* _Exercise objective_: Below are some records. Return exactly the lines from the one containing "Image resolution: width=728" through the one containing "Viewport: 868px width, 414px height.", both included, and only those.

Start of Data extracts

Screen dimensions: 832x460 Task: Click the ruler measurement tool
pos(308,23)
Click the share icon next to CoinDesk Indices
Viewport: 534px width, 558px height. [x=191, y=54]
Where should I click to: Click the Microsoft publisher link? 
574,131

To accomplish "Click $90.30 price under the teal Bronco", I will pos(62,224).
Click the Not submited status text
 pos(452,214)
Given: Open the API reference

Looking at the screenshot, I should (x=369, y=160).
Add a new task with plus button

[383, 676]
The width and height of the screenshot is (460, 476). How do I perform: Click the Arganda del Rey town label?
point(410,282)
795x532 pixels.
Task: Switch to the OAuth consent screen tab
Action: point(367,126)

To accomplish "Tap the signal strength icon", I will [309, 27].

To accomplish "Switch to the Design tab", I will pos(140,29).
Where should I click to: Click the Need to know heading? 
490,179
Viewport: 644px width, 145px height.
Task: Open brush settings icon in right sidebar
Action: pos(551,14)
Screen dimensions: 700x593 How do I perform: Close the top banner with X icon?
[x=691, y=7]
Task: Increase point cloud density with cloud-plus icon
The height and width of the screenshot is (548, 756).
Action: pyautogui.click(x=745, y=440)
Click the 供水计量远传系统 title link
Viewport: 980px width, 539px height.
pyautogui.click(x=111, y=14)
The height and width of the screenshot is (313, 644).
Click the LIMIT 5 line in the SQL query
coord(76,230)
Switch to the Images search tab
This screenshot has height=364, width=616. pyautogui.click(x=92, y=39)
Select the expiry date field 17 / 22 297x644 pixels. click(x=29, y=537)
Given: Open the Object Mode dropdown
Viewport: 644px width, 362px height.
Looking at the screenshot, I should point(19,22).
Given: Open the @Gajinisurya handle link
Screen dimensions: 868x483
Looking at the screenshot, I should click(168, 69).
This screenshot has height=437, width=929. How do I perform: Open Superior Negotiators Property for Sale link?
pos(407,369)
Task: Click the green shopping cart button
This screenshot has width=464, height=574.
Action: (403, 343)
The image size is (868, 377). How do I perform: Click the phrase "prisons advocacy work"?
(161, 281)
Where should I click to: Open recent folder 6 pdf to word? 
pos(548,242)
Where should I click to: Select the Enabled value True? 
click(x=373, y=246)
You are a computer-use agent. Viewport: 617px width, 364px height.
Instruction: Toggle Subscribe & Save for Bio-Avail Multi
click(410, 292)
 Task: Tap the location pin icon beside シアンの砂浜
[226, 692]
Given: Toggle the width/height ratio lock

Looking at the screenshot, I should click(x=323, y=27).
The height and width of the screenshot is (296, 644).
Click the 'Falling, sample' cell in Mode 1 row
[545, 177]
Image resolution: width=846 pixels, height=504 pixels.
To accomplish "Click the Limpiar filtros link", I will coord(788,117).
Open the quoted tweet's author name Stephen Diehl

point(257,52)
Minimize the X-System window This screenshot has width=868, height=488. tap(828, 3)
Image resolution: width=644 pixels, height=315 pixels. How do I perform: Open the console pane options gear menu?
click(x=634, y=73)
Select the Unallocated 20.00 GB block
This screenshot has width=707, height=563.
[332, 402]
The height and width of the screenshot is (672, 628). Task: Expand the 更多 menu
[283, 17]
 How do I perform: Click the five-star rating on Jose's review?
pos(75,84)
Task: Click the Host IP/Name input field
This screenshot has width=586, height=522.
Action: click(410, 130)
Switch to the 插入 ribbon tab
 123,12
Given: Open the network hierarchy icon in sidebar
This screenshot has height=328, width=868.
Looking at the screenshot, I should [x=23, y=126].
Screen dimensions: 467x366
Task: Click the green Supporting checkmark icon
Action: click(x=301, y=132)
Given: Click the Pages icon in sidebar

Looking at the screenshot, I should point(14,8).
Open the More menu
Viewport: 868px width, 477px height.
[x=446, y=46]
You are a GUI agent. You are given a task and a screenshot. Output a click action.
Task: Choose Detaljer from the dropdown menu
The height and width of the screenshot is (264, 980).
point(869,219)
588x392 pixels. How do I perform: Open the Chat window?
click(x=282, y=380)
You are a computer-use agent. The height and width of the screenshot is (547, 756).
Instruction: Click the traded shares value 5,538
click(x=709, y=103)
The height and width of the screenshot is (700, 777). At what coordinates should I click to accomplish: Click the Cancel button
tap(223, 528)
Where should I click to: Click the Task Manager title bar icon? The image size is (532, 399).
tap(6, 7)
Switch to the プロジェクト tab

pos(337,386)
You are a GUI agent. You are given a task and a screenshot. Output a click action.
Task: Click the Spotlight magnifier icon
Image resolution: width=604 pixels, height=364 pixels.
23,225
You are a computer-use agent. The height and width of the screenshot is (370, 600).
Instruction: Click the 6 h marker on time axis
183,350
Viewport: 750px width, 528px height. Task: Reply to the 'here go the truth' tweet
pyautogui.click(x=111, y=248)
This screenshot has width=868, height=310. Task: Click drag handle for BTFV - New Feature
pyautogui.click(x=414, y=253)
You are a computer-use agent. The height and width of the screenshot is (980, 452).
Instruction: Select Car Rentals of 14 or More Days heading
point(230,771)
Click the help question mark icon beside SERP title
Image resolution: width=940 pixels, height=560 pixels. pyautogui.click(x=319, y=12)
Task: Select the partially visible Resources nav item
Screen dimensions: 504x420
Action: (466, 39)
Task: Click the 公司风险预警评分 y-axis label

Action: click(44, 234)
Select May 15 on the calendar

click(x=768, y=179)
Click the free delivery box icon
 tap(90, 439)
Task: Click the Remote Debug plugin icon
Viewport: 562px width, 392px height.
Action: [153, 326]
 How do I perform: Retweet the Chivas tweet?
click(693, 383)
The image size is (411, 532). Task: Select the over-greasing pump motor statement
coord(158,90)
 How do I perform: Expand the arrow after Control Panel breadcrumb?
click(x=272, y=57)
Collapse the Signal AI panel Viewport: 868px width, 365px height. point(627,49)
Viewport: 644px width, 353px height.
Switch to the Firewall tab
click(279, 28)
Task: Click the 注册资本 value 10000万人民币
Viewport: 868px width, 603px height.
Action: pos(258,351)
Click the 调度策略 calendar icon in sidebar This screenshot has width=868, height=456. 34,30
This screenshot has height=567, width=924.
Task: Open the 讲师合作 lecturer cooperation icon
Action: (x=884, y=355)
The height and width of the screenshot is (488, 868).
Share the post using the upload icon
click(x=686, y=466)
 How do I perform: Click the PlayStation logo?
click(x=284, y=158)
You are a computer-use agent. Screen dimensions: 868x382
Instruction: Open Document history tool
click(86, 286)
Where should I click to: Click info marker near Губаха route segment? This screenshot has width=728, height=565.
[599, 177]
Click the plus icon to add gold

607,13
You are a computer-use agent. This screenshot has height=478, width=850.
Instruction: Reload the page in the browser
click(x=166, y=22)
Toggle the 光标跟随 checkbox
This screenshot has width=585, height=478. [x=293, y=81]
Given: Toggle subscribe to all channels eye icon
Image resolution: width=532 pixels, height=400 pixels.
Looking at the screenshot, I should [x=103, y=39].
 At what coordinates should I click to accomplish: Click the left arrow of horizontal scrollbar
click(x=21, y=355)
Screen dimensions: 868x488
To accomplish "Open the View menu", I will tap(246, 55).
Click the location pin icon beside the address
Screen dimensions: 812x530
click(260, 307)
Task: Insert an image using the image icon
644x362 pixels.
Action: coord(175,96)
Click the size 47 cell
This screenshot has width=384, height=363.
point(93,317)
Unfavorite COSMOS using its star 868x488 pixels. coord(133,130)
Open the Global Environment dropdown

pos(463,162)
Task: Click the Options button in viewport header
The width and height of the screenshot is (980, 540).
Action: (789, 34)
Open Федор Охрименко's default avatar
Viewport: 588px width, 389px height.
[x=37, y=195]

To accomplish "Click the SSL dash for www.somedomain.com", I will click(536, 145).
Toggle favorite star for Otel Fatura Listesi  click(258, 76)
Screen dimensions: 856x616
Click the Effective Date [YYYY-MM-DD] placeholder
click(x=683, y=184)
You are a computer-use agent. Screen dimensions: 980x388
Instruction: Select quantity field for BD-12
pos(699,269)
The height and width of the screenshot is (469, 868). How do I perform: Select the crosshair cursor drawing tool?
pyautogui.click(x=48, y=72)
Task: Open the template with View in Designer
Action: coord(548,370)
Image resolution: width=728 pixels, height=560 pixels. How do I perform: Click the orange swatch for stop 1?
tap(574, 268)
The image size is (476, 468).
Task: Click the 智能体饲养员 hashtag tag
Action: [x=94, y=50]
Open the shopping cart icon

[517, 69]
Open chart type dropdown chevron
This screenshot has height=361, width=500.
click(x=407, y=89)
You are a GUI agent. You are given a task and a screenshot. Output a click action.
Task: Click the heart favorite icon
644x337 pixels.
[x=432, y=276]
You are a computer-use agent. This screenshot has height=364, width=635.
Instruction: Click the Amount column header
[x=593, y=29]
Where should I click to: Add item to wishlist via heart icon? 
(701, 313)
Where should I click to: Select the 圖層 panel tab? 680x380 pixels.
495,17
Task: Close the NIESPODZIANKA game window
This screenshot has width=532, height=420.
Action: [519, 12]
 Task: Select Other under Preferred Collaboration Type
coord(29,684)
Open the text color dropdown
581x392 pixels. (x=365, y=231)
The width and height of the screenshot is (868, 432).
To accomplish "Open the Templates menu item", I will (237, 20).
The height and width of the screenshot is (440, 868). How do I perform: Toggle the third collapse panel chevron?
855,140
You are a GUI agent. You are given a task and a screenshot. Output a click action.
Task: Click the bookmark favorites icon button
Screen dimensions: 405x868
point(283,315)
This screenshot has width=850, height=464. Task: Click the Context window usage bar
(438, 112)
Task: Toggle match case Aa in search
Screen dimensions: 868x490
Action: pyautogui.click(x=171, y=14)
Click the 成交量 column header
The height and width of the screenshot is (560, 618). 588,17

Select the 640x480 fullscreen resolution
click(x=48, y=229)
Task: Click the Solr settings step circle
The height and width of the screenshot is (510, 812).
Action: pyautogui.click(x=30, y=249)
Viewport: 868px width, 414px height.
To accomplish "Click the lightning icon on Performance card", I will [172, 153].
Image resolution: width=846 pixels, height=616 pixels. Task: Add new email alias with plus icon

End of Data extracts

* _Answer to this exercise_:
Image resolution: width=728 pixels, height=560 pixels. How do I perform: Click the orange swatch for stop 1?
tap(574, 268)
The image size is (476, 468).
Task: Click the 智能体饲养员 hashtag tag
Action: [x=94, y=50]
Open the shopping cart icon

[517, 69]
Open chart type dropdown chevron
This screenshot has height=361, width=500.
click(x=407, y=89)
You are a GUI agent. You are given a task and a screenshot. Output a click action.
Task: Click the heart favorite icon
644x337 pixels.
[x=432, y=276]
You are a computer-use agent. This screenshot has height=364, width=635.
Instruction: Click the Amount column header
[x=593, y=29]
Where should I click to: Add item to wishlist via heart icon? 
(701, 313)
Where should I click to: Select the 圖層 panel tab? 680x380 pixels.
495,17
Task: Close the NIESPODZIANKA game window
This screenshot has width=532, height=420.
Action: [519, 12]
 Task: Select Other under Preferred Collaboration Type
coord(29,684)
Open the text color dropdown
581x392 pixels. (x=365, y=231)
The width and height of the screenshot is (868, 432).
To accomplish "Open the Templates menu item", I will (237, 20).
The height and width of the screenshot is (440, 868). How do I perform: Toggle the third collapse panel chevron?
855,140
You are a GUI agent. You are given a task and a screenshot. Output a click action.
Task: Click the bookmark favorites icon button
Screen dimensions: 405x868
point(283,315)
This screenshot has width=850, height=464. Task: Click the Context window usage bar
(438, 112)
Task: Toggle match case Aa in search
Screen dimensions: 868x490
Action: pyautogui.click(x=171, y=14)
Click the 成交量 column header
The height and width of the screenshot is (560, 618). 588,17

Select the 640x480 fullscreen resolution
click(x=48, y=229)
Task: Click the Solr settings step circle
The height and width of the screenshot is (510, 812).
Action: pyautogui.click(x=30, y=249)
Viewport: 868px width, 414px height.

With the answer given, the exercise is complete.